The defendant has been guilty of a certain amount of delay in that the document of the 5th of October came to her within a couple of days. Accepting that as a resident of Bargara she may have some difficulties in approaching the court, which she had to do in Brisbane, it's not impressive that the application is made at the last possible moment and it's possible that there was an intention to proceed ex parte.
Alerted to the application’s being filed and the subject of a request for a “special” hearing, I intimated to registry staff that it wouldn't be entertained unless it had been notified to the plaintiff. There's indeed an endorsement at the foot of the document which indicates an intention to serve the plaintiff's lawyers.
Service there did occur and effecting that service meant the applicant was delayed in returning to court in time for the scheduled 2.30 start, but that's of no moment.
The application may be seen as brought under rule 895, perhaps rule 907. The annotations in the LexisNexis practice indicate that stays of warrants for possession of property are not to be had simply for the asking.

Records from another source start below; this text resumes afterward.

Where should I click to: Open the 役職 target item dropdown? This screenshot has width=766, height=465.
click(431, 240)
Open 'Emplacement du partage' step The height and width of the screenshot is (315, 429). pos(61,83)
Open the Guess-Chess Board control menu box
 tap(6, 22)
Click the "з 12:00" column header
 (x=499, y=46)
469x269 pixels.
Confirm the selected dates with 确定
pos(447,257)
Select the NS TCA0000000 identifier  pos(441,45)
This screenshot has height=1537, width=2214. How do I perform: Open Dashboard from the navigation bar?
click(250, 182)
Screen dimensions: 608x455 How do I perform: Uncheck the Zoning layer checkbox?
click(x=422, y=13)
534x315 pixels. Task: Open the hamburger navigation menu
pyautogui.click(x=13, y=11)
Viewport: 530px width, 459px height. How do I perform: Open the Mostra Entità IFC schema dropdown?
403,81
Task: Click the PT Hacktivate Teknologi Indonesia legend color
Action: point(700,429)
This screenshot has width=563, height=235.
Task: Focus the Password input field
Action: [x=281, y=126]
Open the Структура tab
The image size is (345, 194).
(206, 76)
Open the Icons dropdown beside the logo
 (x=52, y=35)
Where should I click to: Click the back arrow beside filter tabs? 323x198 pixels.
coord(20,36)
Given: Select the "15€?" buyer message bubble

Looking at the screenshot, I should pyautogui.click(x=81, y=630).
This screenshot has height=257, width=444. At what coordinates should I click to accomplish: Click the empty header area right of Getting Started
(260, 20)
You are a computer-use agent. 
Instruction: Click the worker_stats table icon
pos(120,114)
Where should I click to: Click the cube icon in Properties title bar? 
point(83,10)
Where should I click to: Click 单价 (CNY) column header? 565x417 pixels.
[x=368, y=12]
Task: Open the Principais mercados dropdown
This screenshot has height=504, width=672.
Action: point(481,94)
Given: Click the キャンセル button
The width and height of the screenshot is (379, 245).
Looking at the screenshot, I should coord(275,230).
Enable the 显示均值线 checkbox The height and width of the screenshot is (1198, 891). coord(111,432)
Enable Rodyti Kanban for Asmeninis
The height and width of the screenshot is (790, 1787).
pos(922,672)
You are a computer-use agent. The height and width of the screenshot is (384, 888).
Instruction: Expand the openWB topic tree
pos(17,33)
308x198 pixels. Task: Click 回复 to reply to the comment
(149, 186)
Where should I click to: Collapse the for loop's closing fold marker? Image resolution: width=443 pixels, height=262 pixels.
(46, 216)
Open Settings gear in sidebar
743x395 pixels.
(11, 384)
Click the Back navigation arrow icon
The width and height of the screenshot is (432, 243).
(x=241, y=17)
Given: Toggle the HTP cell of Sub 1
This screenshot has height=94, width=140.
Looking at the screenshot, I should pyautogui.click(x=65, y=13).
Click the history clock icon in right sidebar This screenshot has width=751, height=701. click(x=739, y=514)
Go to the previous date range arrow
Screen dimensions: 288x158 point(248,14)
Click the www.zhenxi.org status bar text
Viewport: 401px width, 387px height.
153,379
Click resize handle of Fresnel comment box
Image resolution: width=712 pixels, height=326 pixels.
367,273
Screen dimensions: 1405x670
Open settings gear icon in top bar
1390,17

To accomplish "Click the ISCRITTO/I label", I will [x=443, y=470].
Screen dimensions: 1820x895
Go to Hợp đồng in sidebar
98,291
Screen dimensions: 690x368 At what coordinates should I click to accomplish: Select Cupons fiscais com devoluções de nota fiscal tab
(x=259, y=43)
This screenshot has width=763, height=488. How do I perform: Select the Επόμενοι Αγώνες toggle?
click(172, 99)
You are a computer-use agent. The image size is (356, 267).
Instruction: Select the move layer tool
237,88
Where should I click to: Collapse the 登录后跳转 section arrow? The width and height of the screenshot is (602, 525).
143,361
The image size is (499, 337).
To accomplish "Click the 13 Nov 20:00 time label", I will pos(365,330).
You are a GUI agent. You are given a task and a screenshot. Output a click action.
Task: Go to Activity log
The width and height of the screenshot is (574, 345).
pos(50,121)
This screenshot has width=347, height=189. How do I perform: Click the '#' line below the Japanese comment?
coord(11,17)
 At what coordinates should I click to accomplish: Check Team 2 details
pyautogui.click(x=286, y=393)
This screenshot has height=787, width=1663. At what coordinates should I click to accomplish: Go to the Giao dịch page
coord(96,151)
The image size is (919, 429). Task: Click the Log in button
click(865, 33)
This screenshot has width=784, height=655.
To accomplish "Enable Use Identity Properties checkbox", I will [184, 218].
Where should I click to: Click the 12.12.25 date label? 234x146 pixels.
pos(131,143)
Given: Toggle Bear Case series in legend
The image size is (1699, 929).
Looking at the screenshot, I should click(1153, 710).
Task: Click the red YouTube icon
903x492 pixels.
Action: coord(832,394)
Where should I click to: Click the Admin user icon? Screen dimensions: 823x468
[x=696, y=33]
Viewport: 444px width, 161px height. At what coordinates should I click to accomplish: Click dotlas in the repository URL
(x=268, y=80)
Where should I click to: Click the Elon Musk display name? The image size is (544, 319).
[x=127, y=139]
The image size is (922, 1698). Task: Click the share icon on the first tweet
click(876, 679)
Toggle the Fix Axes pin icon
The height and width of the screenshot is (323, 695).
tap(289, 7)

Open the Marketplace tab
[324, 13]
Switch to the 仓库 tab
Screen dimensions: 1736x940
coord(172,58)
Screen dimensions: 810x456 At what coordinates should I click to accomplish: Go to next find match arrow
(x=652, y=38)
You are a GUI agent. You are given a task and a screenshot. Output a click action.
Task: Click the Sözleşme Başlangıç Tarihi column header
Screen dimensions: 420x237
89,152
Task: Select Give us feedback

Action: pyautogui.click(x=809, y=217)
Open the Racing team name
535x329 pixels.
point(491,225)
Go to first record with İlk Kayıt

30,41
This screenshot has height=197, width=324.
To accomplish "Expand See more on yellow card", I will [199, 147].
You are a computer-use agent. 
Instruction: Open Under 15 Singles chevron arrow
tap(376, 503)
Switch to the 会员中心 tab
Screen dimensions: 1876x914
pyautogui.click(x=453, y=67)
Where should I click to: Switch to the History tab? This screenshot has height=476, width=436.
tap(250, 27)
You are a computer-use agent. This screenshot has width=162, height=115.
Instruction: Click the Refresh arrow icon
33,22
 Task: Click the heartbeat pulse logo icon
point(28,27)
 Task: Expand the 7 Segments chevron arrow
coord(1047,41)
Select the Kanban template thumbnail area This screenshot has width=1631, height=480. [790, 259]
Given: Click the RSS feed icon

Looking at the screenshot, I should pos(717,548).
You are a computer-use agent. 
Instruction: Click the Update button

In Randell v Charter [2003] QCA 180, in particular, Jerrard JA in refusing such a stay noted that the material supporting the application didn't sufficiently identify that the disadvantage to the applicant in execution of the orders outweighed the disadvantage to the respondents in not having their costs paid.
In the present context the defendant has adduced no evidence of prejudice apart from the obvious inconvenience and disruption occasioned by losing one's residence. The evidence rather suggests that she has easy access to alternative accommodation, which is owned by a community based at a Buddhist temple or temples with which she is associated.
Unusually, there is evidence of prejudice to the plaintiff bank, which is in a financially strong position, the court assumes. It appears that the body corporate where the property constituting the bank's security is located, being Unit 21, has had considerable trouble in getting its levies paid. The bank is in receipt of an invoice for nearly $10,000 in that regard. There's also evidence that come the end of the month the building is likely to be uninsured, so the security is in jeopardy.
The conclusion I reach is that contrary to the defendant's assertion the plaintiff's procedure has been regular and crucially in respect of service of the claim. One cogent reason for holding some confidence that at the very least it came quickly to the defendant's attention is that within days on the 2nd of August 2012 she made a financial hardship application to the plaintiff seeking variation of the relevant contract, a result that was unsuccessful.
The application filed today by the defendant is dismissed.
I ought to record I am grateful to Ms Martin and also to Mr John Hyland, the Bundaberg bailiff, who is the enforcement officer referred to above, contact was made with him by telephone for the purpose of exploring what inconvenience might result from deferring the steps which his notice foreshadowed for next Monday. He told Ms Martin privately and later publicly the court that except for one day, being Monday, the 29th of October 2012, he would be available to supervise events on any day before the 19th of November 2012 when he is required for court duties. Arrangements in respect of removalists and locksmiths and the like he tells the court are made by officers of the plaintiff.
At one stage I had the impression that it might volunteer some time limited stay in circumstances as recounted, but Ms Martin indicated her instructions were to the contrary and, as events turn out, she's been vindicated.
The application is dismissed.
...
HIS HONOUR: And dismissed with costs.